All But My Life, one of the first post-war Holocaust memoirs to have been published, is a book often assigned by high school teachers to students studying the Holocaust because of its embedded history and its lucid, moving prose. It has a lot to offer readers of all ages.
Gerda Weismann was born in 1924 into a middle class family who lived in the prosperous Polish town of Bielitz. Because her father, who was part owner of a factory, suffered from a heart condition, she and her parents and her older brother Arthur were still in Bielitz in the fall of 1939 after many other Jewish families had run ahead of the invading Germans.
Part I of this three-part memoir starts with the author's early privileged life at home in their house which is where her mother had been raised. Once the Germans occupied their town, their lives were restricted: Jews had to give up items like autos, bicycles and radios, then they were forced to wear arm bands, then her family was ordered to move out of the main house into a two-room apartment in the cellar. The worst blow was when her able-bodied brother Arthur was ordered to board a train. Part I ends in 1943 when, after the family members were separated and sent to different locations. Eighteen-year-old Gerda was alone and did not know what was in store for any of them.
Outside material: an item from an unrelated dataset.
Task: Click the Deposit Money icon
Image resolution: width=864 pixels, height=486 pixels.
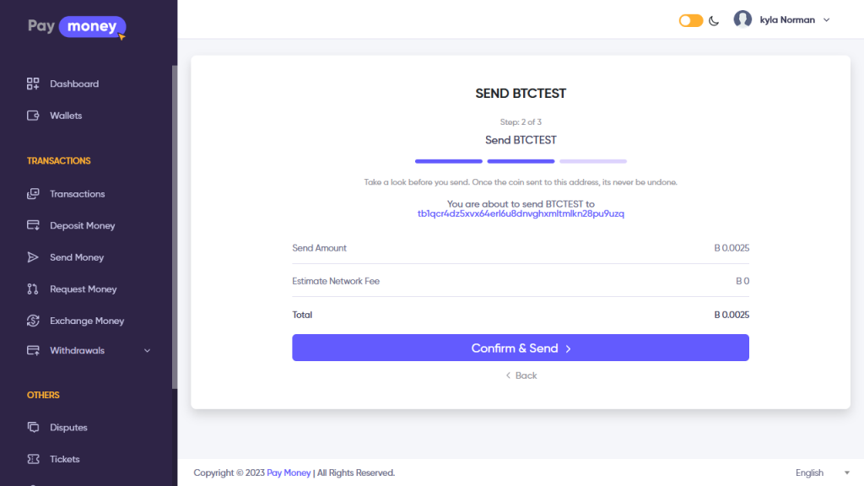Action: 33,225
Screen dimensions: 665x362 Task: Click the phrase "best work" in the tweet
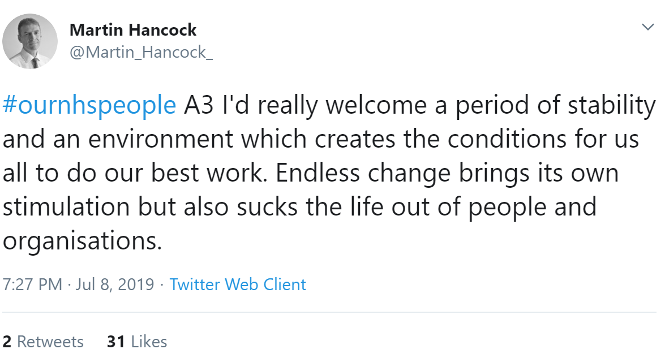tap(216, 174)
In Part II we travel with Gerda as she was moved from one labor camp to the next. An early move to the Kramsa labor camp in Bolkenhaim was fortunate because there she was taught to weave on a loom and although it was very difficult work that required her and the other girls to stand on their feet all day and inhale textile particles that damaged their lungs, the living conditions were not terrible. They had enough to eat and good enough sleeping quarters. But as the war progressed conditions deteriorated and eventually there was no more raw material to work on, the looms were silenced, and she and the other inmates were moved from camp to camp. In the war's final months she and the girls who were still alive were forced on a 350-mile death march. The author and her fellow survivors ended up in Vovary, Czechoslovakia where the Germans abandoned them and they were liberated.
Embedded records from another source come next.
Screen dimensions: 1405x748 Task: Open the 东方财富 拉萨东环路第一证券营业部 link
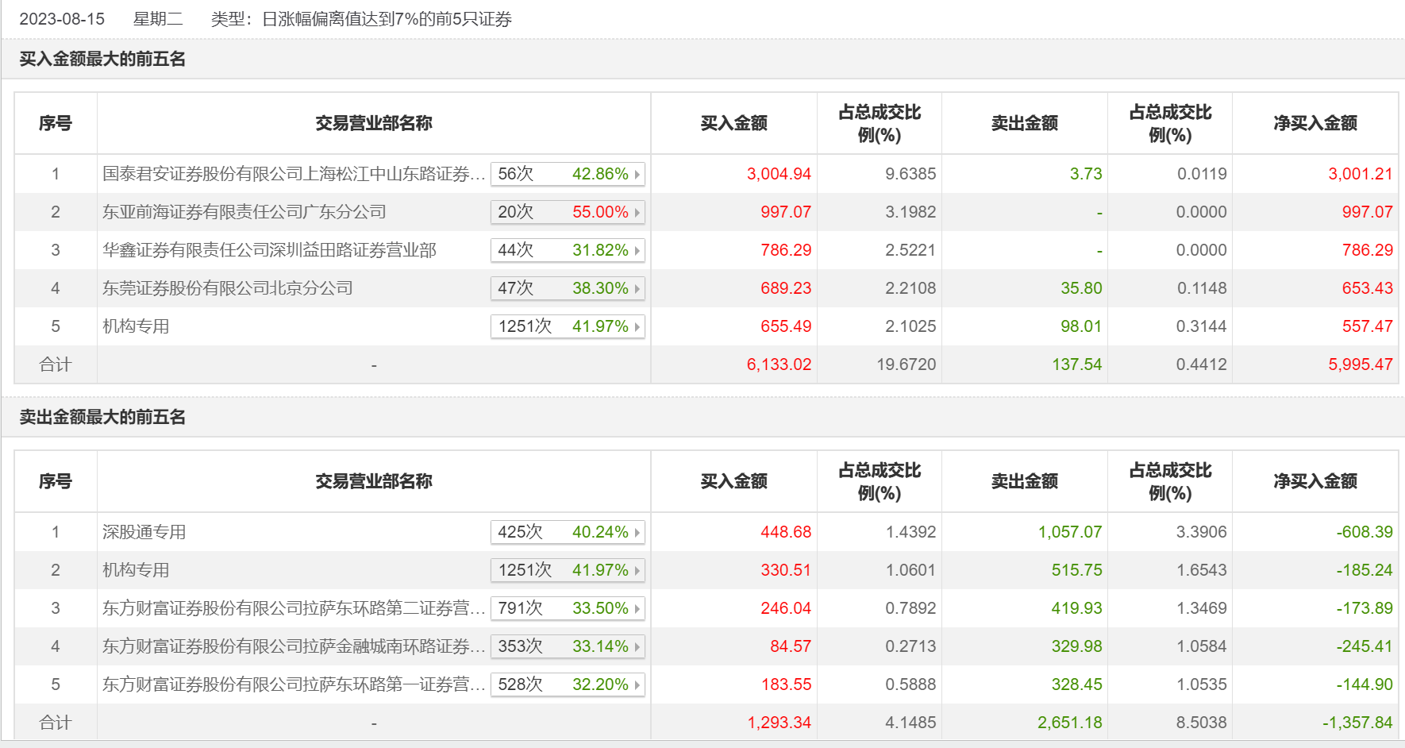point(293,684)
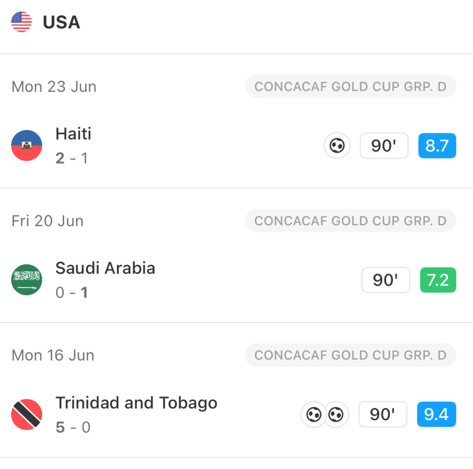Open the Haiti flag icon
The width and height of the screenshot is (473, 469).
[x=26, y=145]
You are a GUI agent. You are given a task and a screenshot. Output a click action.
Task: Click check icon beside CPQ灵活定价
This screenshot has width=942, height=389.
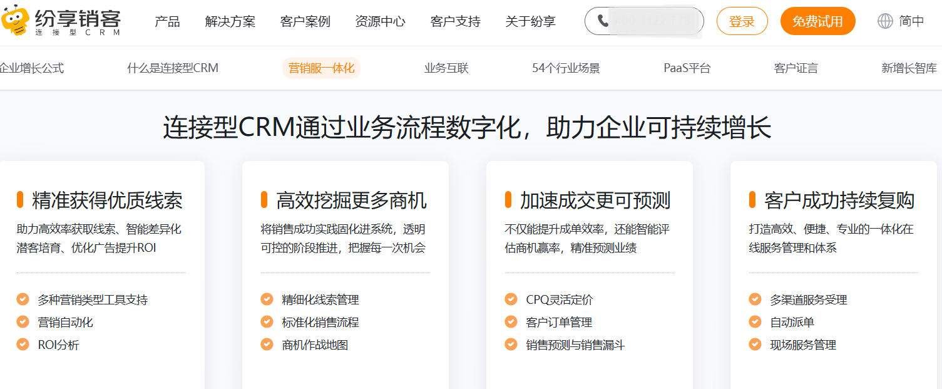[x=511, y=299]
Part III deals with her recovery and her future. At the time of her liberation she weighed 68 pounds and was hospitalized for many months. She had to re-learn how to walk, how to live, whom to trust, what it meant to be free. When she was liberated she met an American soldier, Kurt Klein who helped her through her rehabilitation. They married and he brought her to America.
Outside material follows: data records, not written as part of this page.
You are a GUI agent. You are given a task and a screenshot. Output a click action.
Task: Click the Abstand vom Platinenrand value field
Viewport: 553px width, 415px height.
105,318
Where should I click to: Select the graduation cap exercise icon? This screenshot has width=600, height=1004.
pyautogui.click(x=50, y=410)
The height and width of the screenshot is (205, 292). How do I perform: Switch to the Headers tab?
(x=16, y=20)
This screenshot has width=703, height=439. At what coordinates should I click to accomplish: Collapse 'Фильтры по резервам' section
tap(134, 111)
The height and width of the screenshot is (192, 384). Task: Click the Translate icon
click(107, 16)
In the 1995 revised edition Weissmann includes an epilogue which brings us up to date. She tells us that she and her husband settled in Buffalo, had three children and eight grandchildren. In Buffalo she volunteered with the Jewish Federation and Hadassah and early on she started speaking about her Holocaust experience to both children and adults. Eventually she and her husband moved to Arizona where she was still intent on giving back, of showing her appreciation for the life she was given in the United States.
This memoir includes family photos.
To see and hear Gerda Weissmann talk in November, 2010 about her being chosen to receive the Presidential Medal of Freedom, click here.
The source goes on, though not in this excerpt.